Para enfrentar a próxima década, os Estados Unidos precisam facilitar uma arquitetura de segurança regional que inclua a Turquia, a Arábia Saudita e o Egito, ao mesmo tempo em que tentam resolver o «não-assunto» do Estado palestino — um nó górdio que desafiou cada administração americana nos últimos setenta e cinco anos.
Memorando de entendimento, … e o Líbano?
As negociações israelo-libanesas em Washington parecem ofuscadas pelo memorando de entendimento. Foi proposto um modelo de «zonas piloto» com o objetivo de testar a capacidade do Estado libanês de se reafirmar e de dotar o exército libanês dos meios necessários para garantir a segurança nessas zonas e impedir o retorno do Hezbollah.
Essas negociações continuarão diante da recusa do Hezbollah e de Nabih Berri em aceitar essas zonas piloto e de sua disposição de se referir a Mohammed Bagher Ghalibaf?
A «Linha Amarela» e a demolição de casas que impedem o retorno dos moradores transformaram efetivamente o Sul do Líbano em um no man's land permanente.
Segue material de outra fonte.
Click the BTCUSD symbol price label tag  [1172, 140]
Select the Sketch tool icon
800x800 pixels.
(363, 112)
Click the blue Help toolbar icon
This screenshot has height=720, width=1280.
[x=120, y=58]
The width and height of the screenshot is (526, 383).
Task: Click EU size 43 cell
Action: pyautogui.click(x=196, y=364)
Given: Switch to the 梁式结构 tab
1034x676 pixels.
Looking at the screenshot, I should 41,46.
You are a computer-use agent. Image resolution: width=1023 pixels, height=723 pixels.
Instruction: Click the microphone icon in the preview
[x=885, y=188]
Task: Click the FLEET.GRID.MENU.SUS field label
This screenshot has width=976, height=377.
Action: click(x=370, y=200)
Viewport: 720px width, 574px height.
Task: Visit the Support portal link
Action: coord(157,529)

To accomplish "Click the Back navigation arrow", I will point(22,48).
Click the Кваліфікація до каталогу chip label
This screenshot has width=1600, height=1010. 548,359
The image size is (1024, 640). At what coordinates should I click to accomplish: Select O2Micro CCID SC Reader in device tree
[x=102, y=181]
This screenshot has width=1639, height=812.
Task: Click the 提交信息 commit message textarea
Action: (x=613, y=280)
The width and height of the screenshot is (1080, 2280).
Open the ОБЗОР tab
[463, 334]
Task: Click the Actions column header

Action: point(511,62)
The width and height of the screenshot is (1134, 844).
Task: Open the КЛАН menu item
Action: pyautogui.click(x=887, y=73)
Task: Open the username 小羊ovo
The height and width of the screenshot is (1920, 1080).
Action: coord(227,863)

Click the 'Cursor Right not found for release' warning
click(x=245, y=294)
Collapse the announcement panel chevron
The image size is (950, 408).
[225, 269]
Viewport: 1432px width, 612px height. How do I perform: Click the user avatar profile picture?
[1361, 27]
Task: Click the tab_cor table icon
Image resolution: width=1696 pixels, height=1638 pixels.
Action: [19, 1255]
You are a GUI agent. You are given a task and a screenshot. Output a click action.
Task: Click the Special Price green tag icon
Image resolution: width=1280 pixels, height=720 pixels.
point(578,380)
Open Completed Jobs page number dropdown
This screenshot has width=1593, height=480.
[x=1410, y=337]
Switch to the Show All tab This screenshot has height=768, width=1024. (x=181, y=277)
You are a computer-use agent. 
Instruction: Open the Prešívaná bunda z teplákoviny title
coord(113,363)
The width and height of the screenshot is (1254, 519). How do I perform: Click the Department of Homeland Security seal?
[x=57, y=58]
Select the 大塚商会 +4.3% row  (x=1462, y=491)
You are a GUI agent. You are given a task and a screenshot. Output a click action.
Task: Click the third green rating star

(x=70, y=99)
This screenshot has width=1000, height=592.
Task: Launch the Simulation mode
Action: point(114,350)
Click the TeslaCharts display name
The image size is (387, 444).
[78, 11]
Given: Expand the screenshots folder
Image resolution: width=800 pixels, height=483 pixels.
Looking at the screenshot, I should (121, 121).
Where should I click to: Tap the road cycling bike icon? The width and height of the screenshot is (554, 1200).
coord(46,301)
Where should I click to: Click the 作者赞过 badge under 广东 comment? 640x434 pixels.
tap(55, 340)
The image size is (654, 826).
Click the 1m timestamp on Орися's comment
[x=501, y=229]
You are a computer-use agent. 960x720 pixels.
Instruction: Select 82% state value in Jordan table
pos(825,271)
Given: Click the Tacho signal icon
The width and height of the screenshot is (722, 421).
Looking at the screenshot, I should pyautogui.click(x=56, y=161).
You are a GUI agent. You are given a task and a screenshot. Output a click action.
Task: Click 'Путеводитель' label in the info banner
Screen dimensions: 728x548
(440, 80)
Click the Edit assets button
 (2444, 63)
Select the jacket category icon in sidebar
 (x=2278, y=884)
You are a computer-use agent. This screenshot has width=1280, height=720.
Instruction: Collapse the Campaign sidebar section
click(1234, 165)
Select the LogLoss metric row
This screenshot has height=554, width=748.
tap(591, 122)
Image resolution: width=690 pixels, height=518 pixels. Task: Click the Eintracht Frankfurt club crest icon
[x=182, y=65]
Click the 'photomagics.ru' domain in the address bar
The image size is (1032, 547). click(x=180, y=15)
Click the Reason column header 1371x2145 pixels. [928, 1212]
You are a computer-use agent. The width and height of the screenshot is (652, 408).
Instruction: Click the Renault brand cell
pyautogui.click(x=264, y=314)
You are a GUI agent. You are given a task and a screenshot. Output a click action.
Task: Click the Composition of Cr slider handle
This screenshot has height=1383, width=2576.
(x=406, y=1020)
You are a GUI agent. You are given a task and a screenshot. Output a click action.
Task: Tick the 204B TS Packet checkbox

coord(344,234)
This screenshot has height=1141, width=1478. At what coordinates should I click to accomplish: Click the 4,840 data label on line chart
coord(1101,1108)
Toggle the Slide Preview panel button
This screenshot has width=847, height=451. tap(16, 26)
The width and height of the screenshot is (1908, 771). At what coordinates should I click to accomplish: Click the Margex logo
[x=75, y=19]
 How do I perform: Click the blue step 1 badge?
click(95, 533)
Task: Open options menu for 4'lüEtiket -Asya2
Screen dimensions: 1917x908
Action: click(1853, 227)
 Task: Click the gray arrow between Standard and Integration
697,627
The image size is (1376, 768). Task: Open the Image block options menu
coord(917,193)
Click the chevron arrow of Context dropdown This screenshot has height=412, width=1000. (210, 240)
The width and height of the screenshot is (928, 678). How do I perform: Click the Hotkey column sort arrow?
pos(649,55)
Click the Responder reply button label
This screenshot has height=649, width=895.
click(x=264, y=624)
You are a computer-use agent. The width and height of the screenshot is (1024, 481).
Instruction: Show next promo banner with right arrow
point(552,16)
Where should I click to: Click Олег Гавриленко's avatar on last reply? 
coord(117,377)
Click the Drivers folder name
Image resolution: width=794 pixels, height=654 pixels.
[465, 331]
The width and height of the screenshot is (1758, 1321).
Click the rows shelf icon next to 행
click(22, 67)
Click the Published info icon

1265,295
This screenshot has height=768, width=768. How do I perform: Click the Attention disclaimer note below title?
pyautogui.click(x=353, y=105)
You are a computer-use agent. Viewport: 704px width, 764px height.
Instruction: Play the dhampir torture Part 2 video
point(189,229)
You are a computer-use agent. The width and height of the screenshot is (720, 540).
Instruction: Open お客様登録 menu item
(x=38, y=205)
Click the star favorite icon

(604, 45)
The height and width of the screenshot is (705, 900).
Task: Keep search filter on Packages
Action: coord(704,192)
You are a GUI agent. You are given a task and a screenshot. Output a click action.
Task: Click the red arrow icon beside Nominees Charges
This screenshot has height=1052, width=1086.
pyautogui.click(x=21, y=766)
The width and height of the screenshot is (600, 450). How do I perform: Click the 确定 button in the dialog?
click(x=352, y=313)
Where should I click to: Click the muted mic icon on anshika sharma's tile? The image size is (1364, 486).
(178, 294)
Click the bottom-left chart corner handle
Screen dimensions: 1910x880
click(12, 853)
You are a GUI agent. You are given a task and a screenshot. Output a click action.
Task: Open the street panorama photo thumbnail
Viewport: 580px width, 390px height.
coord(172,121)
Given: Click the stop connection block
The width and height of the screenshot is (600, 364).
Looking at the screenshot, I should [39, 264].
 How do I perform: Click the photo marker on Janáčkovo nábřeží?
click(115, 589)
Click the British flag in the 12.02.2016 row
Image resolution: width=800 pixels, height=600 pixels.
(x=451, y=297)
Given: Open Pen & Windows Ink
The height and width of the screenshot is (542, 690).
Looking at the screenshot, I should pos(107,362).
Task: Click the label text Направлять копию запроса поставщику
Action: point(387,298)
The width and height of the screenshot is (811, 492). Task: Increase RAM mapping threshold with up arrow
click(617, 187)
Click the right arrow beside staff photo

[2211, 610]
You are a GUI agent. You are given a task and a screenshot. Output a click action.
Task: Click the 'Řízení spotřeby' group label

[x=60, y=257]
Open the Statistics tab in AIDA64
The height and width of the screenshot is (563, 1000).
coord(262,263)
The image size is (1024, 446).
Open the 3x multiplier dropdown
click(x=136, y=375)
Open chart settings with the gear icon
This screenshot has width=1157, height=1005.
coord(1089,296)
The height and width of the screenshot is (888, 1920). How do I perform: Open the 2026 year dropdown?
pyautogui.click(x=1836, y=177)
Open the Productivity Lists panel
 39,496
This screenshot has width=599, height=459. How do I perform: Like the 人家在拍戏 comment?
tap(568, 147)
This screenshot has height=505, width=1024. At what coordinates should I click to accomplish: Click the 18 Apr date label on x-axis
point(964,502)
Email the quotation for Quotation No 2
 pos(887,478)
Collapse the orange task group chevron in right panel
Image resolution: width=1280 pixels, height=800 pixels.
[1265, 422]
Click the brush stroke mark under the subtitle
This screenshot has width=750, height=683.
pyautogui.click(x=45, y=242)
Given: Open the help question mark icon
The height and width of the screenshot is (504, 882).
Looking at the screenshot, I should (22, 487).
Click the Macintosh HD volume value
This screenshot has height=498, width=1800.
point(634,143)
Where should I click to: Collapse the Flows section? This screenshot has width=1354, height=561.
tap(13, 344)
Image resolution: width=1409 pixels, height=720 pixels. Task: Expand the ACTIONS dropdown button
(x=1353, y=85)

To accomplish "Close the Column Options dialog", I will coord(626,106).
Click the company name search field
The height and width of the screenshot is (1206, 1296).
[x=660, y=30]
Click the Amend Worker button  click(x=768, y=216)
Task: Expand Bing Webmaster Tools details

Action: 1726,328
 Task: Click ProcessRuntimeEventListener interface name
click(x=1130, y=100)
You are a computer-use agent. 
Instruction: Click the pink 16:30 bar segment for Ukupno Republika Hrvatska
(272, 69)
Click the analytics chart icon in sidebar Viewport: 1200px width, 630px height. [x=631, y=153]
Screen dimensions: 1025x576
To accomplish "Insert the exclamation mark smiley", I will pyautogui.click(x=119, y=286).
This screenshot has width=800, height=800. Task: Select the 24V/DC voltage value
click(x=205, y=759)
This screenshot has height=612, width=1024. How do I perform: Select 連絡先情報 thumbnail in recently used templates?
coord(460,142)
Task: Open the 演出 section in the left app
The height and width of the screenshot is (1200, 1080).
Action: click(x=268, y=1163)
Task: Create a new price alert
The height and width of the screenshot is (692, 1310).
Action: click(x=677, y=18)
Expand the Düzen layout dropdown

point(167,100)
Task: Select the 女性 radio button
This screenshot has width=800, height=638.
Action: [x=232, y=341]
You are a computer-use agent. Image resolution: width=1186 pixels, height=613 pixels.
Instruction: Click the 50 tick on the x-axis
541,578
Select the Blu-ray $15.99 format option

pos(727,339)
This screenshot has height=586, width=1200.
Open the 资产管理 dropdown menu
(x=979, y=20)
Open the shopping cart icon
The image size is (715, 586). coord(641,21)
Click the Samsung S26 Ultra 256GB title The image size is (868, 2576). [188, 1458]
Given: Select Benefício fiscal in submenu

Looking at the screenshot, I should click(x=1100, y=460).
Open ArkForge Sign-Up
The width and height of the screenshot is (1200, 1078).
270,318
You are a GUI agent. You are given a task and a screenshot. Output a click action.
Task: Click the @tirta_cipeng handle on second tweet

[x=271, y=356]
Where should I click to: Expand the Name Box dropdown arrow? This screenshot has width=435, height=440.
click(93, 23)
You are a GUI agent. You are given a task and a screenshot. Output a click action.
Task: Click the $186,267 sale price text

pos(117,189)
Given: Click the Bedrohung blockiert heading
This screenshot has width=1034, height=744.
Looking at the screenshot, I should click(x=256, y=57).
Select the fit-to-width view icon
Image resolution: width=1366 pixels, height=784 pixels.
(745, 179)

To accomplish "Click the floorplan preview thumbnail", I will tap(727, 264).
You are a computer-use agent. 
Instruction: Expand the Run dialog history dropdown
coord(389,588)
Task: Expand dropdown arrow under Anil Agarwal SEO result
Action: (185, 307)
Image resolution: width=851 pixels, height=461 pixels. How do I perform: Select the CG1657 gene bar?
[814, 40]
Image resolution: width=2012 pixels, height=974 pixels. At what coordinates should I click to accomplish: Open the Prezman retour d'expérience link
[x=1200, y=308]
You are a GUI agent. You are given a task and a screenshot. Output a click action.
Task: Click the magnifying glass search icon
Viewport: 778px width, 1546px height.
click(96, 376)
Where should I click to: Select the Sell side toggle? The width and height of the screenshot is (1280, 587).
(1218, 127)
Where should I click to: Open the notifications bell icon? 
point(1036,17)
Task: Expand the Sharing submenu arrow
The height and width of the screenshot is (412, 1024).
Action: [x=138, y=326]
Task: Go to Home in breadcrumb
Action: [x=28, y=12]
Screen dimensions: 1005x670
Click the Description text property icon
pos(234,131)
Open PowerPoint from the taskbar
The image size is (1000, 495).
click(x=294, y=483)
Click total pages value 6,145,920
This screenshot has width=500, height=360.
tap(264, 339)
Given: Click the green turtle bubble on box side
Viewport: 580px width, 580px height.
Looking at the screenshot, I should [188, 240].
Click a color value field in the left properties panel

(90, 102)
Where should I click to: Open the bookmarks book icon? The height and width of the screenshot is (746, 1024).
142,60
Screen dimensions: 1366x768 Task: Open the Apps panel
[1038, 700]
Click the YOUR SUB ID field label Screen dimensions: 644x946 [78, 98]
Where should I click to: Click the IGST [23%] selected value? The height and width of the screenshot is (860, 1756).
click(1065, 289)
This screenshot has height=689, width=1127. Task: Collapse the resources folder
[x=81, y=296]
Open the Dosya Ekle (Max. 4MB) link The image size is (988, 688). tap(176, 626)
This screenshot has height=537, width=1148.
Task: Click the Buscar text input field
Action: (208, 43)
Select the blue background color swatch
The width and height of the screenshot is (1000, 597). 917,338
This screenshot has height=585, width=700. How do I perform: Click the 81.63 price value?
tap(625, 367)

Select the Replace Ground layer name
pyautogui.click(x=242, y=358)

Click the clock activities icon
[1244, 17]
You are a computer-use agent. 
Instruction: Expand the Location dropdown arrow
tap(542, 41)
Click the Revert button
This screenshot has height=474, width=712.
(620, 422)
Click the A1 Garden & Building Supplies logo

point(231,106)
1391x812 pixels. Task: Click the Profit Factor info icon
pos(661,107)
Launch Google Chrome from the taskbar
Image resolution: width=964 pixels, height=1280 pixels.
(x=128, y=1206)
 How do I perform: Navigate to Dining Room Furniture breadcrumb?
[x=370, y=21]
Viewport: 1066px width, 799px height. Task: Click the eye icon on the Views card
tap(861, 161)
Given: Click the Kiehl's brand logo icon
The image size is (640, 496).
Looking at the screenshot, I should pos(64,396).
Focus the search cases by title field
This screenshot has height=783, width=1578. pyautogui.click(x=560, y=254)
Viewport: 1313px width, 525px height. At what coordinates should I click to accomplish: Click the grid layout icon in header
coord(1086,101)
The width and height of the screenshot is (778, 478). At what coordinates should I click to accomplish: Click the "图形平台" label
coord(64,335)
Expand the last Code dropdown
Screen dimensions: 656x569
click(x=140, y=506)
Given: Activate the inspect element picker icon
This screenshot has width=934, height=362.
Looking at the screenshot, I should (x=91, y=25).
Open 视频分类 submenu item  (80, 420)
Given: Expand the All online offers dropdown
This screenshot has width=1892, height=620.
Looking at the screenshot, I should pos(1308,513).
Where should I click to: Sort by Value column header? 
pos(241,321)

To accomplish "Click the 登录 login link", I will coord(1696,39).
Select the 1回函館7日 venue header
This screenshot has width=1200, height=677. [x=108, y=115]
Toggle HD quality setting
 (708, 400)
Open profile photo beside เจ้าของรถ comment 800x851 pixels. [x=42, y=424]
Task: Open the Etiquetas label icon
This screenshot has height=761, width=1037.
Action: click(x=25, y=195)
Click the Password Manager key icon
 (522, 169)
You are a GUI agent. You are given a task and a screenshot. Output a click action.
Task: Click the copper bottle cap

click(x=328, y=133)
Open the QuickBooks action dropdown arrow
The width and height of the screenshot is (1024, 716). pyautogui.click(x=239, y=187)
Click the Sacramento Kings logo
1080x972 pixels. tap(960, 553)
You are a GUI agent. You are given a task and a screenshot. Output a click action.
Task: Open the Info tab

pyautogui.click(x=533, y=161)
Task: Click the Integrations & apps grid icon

Isso dá ao Hezbollah margem para elevar o tom, reassertar a retórica de resistência e recusar-se a entregar suas armas ao Estado libanês.
A tudo isso se soma a doutrina de autodefesa de Israel, que autoriza suas forças a atirar contra qualquer «fonte de suspeita», o que implica que os riscos de colapso do cessar-fogo no Líbano são elevados.
Este cessar-fogo de 17 de junho de 2026 corre o sério risco de ter o mesmo destino que os cessar-fogos de 1993, 1996, 2006 e 2024. Uma única esperança diante dessa situação: a ressurgência do Estado libanês, que se faz esperar desde o novo mandato presidencial. Talvez um dia?